Colin wants to take a moment to think about it, because fuck fuck fuck this is Matthew J. Brose he has between his legs and there’s lubricant sort of dribbling down the back of his knee where Matthew’s gripping it and Matthew’s other hand is still doing that thing with his fingers that feels very, very good around Colin’s cock and Colin wants to say something witty that’ll get his dignity back, like if only Matthew was this fucking good at his own divorce case they could just have a lot of sex every day and Colin could get paid for that instead but then suddenly Matthew is inside and Colin makes this moan that is so completely wrong, except Matthew makes one too, even louder than Colin.

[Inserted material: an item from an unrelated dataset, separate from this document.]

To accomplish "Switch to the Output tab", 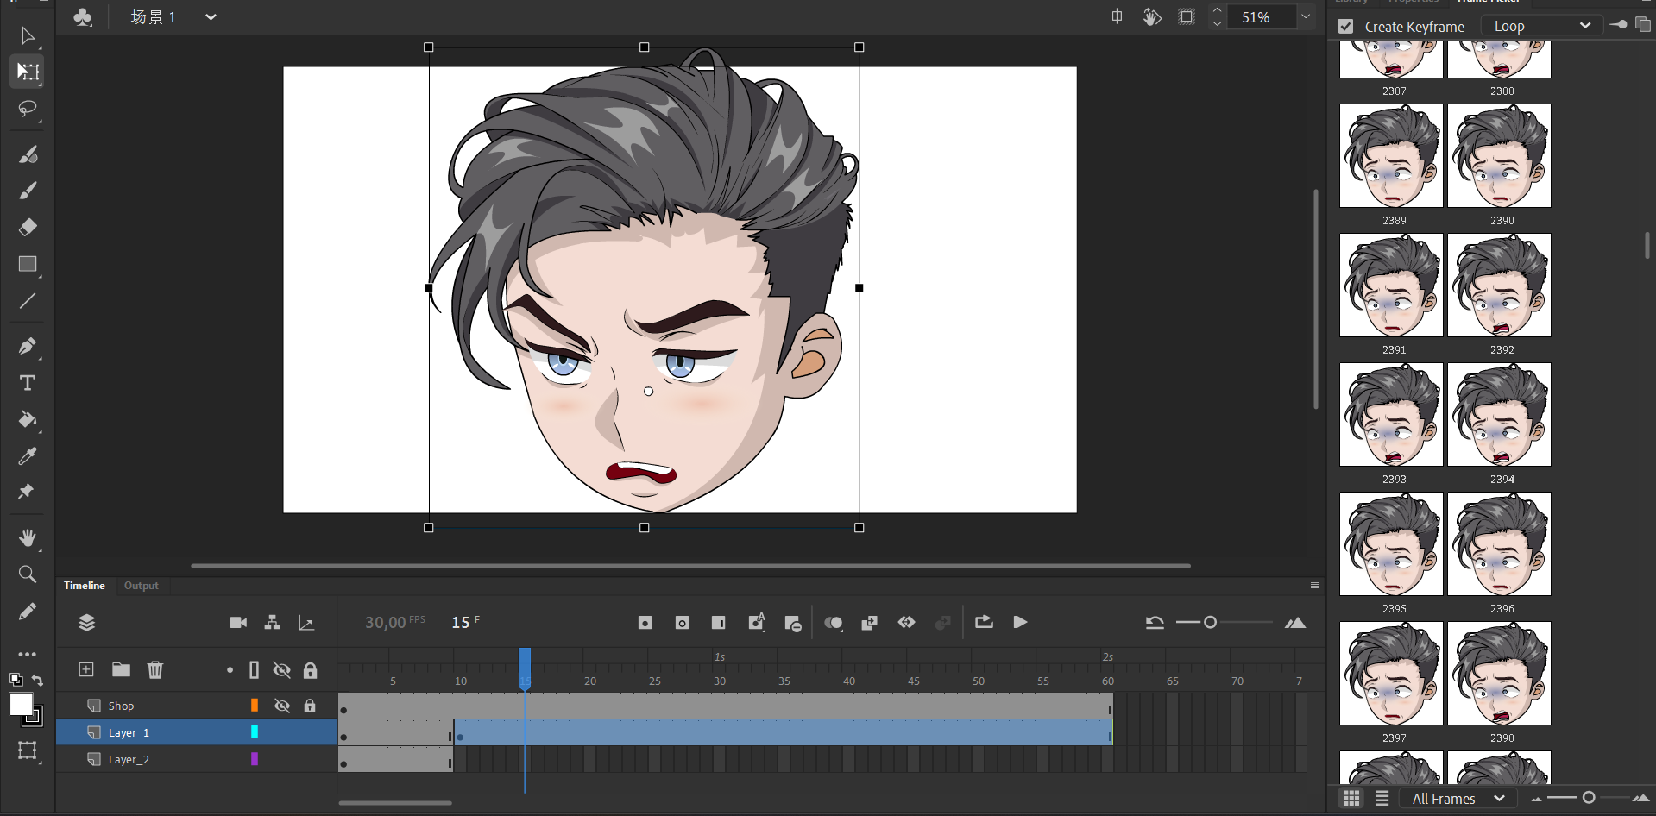I will (x=141, y=586).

Movement. Colin starts whispering a string of dirty words into Matthew’s ear, a lot of nonsense, most of it just “fuck me” and “oh yeah” and “again, please Matthew, again“, and Matthew moans Colin’s name or something that sounds very close to it, starts moving, starts thrusting, and Colin learns that if he does this thing where he screws his hips down in a little swivel motion it makes Matthew really lose it for a couple of seconds, and he doesn’t think he can look down because if he does he’ll see that he’s actually having sex with Matthew J. Brose. In his house. On the carpet. And wow he forgot that Matthew’s hand is still around his cock and if Matthew keeps moving for just a few seconds longer it’s going to be the end Colin doesn’t think he can keep holding on he sort of feels like he’s going to die–

But Matthew comes first, all over the carpet and all over and into Colin, and Colin realizes too late that Matthew had previously been propping himself up because he slumps down hard onto the carpet, effectively trapping Colin under his arm. “Um,” Colin says, because he’s still amazingly hard and he has Matthew J. Brose’s cum all over his bottom and the only thing he can say to him is, “Was I better than Evan?” and he grins like he already knows the answer. Matthew looks at him in shock, and Colin pushes Matthew’s arm aside and rolls him over to the other side.

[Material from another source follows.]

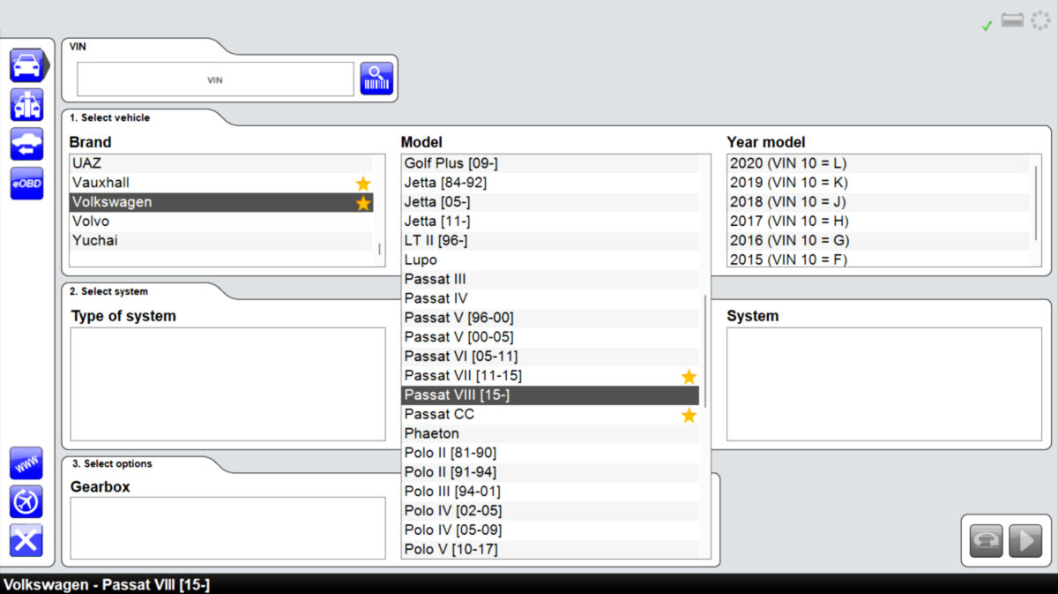Open the WWW web link icon

[26, 463]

“In the end, you weren’t that great, were you?” Colin gives him another cheeky grin, and he’s already thinking of ways to gloat how Matthew J. Brose came first during sex at the office without having Evan quit his internship. “I’m going to the shower.” He picks himself up and half-skips, half-limps to the bathroom, which is as painful as it looks, his hand wrapping around his own cock before he even steps through the door.

“By the way,” he calls out as he starts the water running, “I think you’re going to lose the house,” and gives Matthew three seconds to join him in the shower.